When the Obama administration vowed to overhaul immigration detention last year, its promise of more humane treatment and accountability was spurred in part by the harrowing treatment of two detainees who died in the Bush years.
In one case, captured by security cameras in 2008, a Chinese computer engineer was dragged from a Rhode Island immigration jail and mocked by guards as he screamed in pain from undiagnosed cancer and a broken spine. In the other, a Salvadoran detainee held for two years in a California detention center was denied a biopsy for a painful penile lesion, though government doctors suspected the cancer that eventually required amputation of his penis.
But on Wednesday, the administration argued in federal court that the government had no liability for neglect or abuse by private contractors running the Donald W. Wyatt Detention Facility in Central Falls, R.I., where the computer engineer was held. And in oral arguments before the United States Supreme Court on Tuesday, federal lawyers maintained that government doctors responsible for the Salvadoran’s care in detention were immune from being personally sued for medical negligence.
In both cases, the arguments were made against lawsuits brought by the families of the men who died, Hiu Lui Ng, 34, and Francisco Castaneda, 36. In the Ng case, the government sought to be dropped as a defendant, and in the other, it tried to sharply limit potential monetary damages.
But critics of the sprawling immigration detention system, which relies mainly on privately run jails to hold non citizens facing deportation, said those arguments had broader and more disturbing implications.
“The government’s positions both in Castaneda and in the Ng case fly in the face of the stated commitment to overhauling the immigration detention system and bringing to it more transparency and accountability,” said Vanita Gupta, a lawyer with the American Civil Liberties Union, which filed an amicus brief in the Castaneda case and through its Rhode Island affiliate supported the lawsuit brought by Mr. Ng’s widow, Lin Li Qu, and two children, all United States citizens who live in New York.
“Real reform wouldn’t be about pointing the finger elsewhere,” Ms.

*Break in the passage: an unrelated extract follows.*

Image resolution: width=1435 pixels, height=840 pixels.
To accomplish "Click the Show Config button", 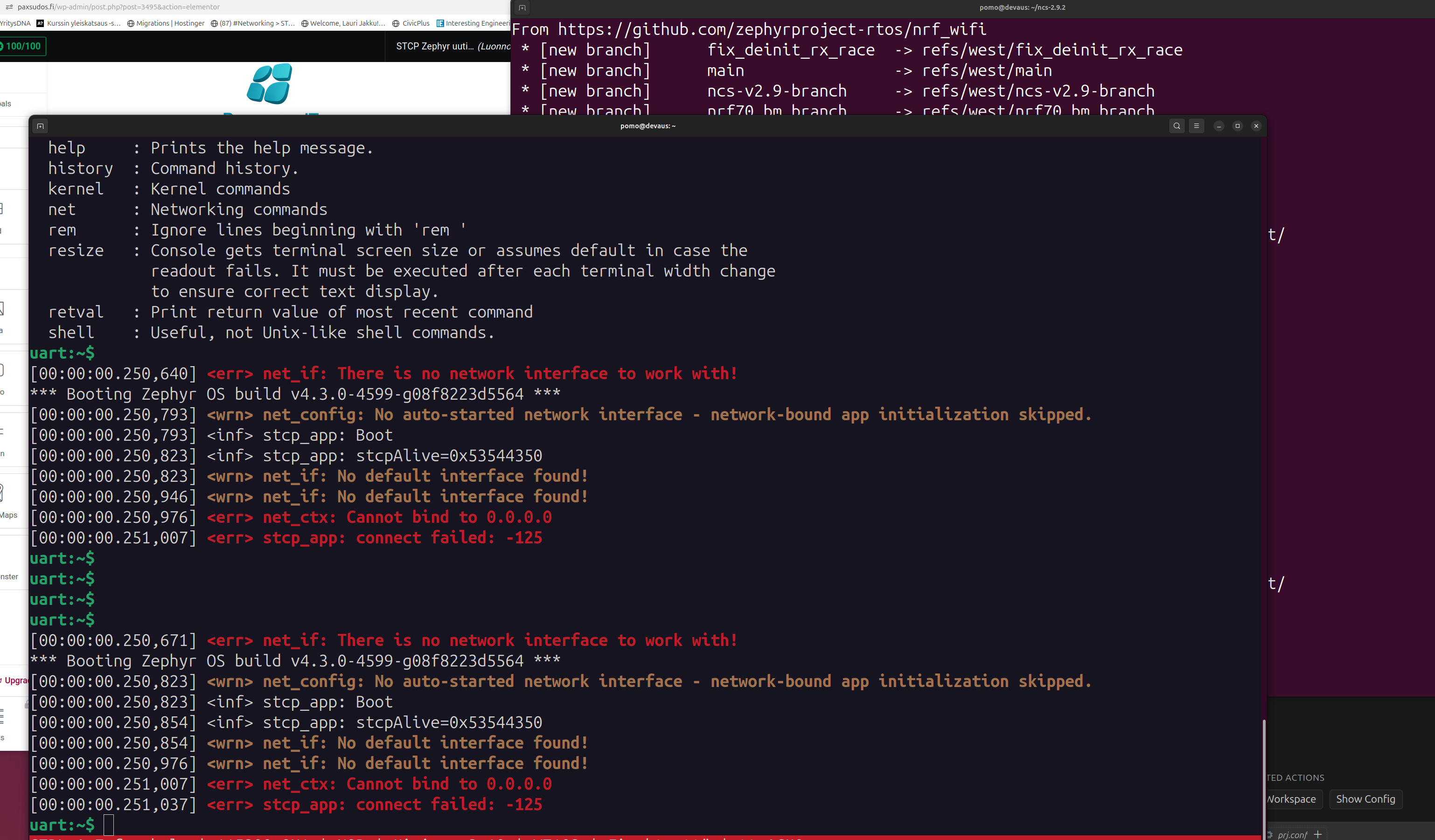I will 1365,799.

Gupta said. “It would be about promulgating legally binding standards and making individualized determinations about whether someone like Ng needs to be detained in the first place.”
Brian P. Hale, a spokesman for Immigration and Customs Enforcement, reiterated the agency’s commitment to an overhaul. “This administration takes any allegation of inadequate medical care or ill treatment seriously and will not accept or tolerate any willful misconduct,” he wrote. “We have taken important initial steps to change this system and are committed to finishing the job.”
Oral arguments in the Ng case, in Federal District Court in Providence, centered on the federal agency’s role in ordering that the gravely ill man be taken in shackles to a federal office in Hartford and returned the same day to the Wyatt detention center. For that trip, Mr. Ng was dragged from his cell.
The government’s lawyer, Helene Kazanjian, argued that it was “completely unfair” to expect an agency “that has no contact with the detainee on a regular basis,” to know that Mr. Ng was in dire condition.
But Fidelma L. Fitzpatrick, arguing the other side, pointed out that the agency had been repeatedly notified that Mr. Ng was in terrible pain and unable to walk, and that he had been denied a wheelchair and outside medical care by the detention center, run for profit by a municipal corporation in Central Falls.
“The U.S. government cannot just hire someone and then close the file,” Ms. Fitzpatrick said. “The government must take responsibility for the actions of ICE.”
Judge William E. Smith said he would rule later, but his questions took up the plaintiffs’ theme. “If you know about the severity of the detainee’s condition, isn’t there an obligation to give him special treatment, to put him on an ambulance?” he asked.
Ms. Kazanjian contended that when the agency learned how sick Mr. Ng was, it sent him to the hospital where he died six days later. But the judge corrected her.
“I ordered him hospitalized,” he said, referring to his unusual intervention at a habeas corpus hearing the day after the Hartford trip. “I don’t think ICE can take credit for that.”
In the Castaneda case, the government has admitted to medical negligence, and a federal judge has said “the word ‘cruel’ is an understatement” for the treatment described in the lawsuit.
But on Tuesday, the Supreme Court seemed receptive to the government’s argument that Public Health Service doctors were immune from suit under a 1970 federal law.
A government lawyer argued that that immunity reflected “a balance of evils,” adding, “Congress has decided that it would rather protect the P.H.S., make sure that causes of action and liability aren’t hanging over the heads of P.H,S. officers, even if that means some individuals don’t get recovery against certain specific P.H.S. personnel.”
Lawyers representing Mr. Castaneda’s teenage daughter have said a ruling for the government would preclude a jury trial in the case and cap any damages at $250,000, which they called insufficient deterrence to the negligence that has been widely documented.